Campbell points out that while political elites in the West were quick to celebrate the intervention in Libya as a success, the NATO campaign caused many civilian deaths and destroyed the nation’s infrastructure. Furthermore, the instability it unleashed in the forms of militias and terrorist groups have only begun to be reckoned with, as the United States learned when its embassy was attacked and personnel, including the ambassador, were killed. Campbell’s lucid study is essential reading for anyone seeking to understand this complex and weighty course of events.
Meticulously researched and documented, Horace Campbell’s analysis convincingly connects the dots between NATO’s botched criminal operation in Libya, the global capitalist crisis, and the Western project for the recolonization of Africa. An essential handbook for Pan-Africanists and for the international peace and justice movement.
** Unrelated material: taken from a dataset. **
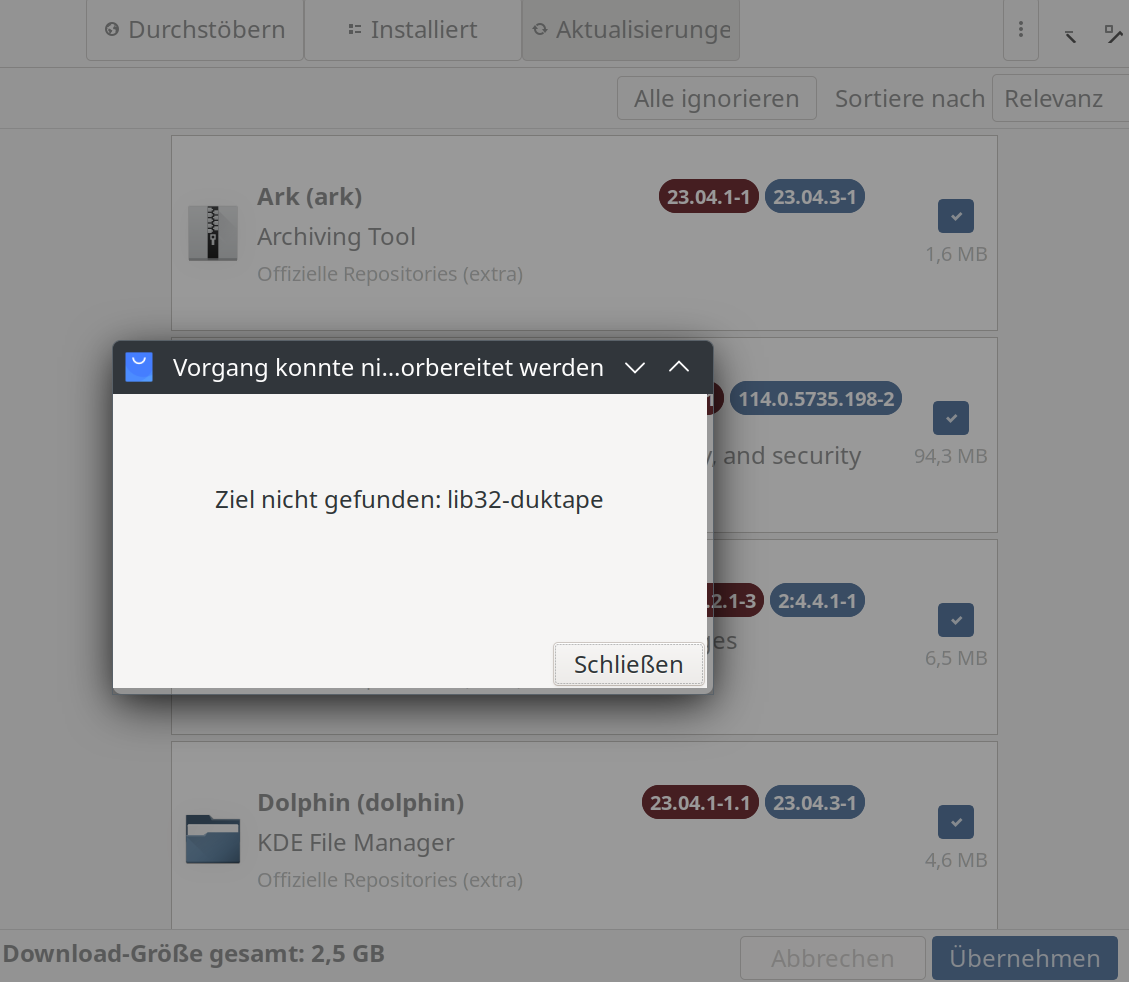
Task: Open the Relevanz sort dropdown
Action: [1059, 99]
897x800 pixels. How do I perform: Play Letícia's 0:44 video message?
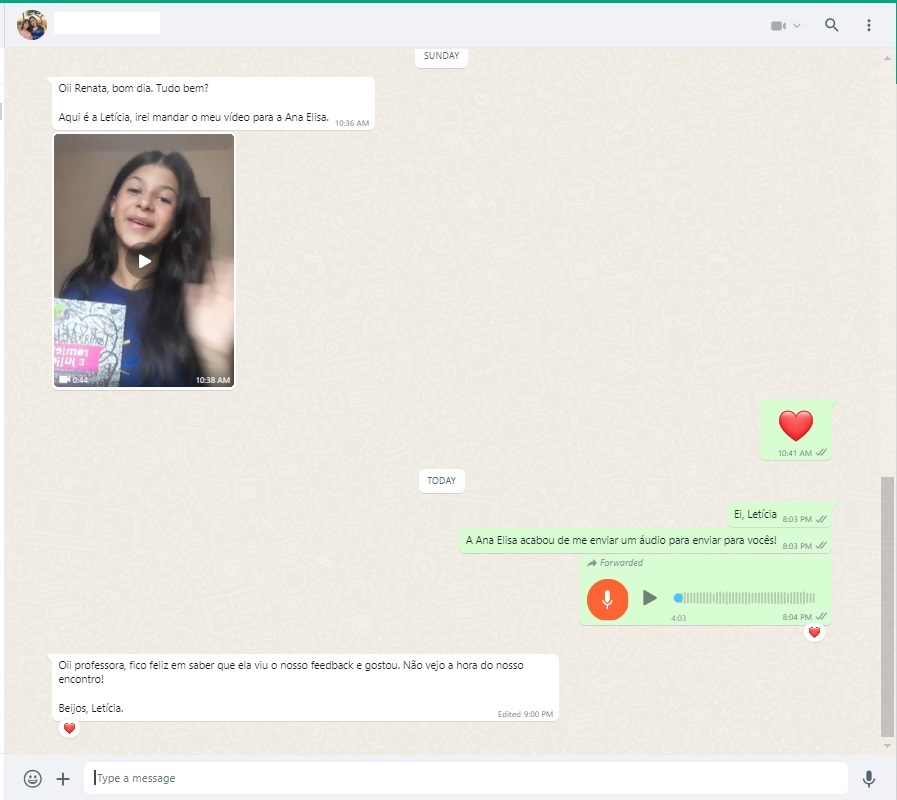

—Norman Girvan, Professor Emeritus, University of the West Indies
Campbell has produced an authoritative analysis of NATO’s intervention in Libya. It’s original and prescient—one that all concerned scholars and students should read to comprehend this new trend in global militarism.
—Patricia Daley, University Lecturer in Human Geography, School of Geography and the Environment, University of Oxford
—Issa Shivji, Mwalimu Nyerere University Professor of Pan-African Studies, University of Dar es Salaam
Horace Campbell,a distinguished scholar, provides us with a different view of the Libya tragedy and describes it as a ‘catastrophic failure.’ It is a catastrophe for Africans and humankind, a failure for both NATO and the UN. It should be always remembered that ‘choosing to protect the nation is an honor and selling it out is the greatest betrayal,’ as Campbell writes at the end of the book.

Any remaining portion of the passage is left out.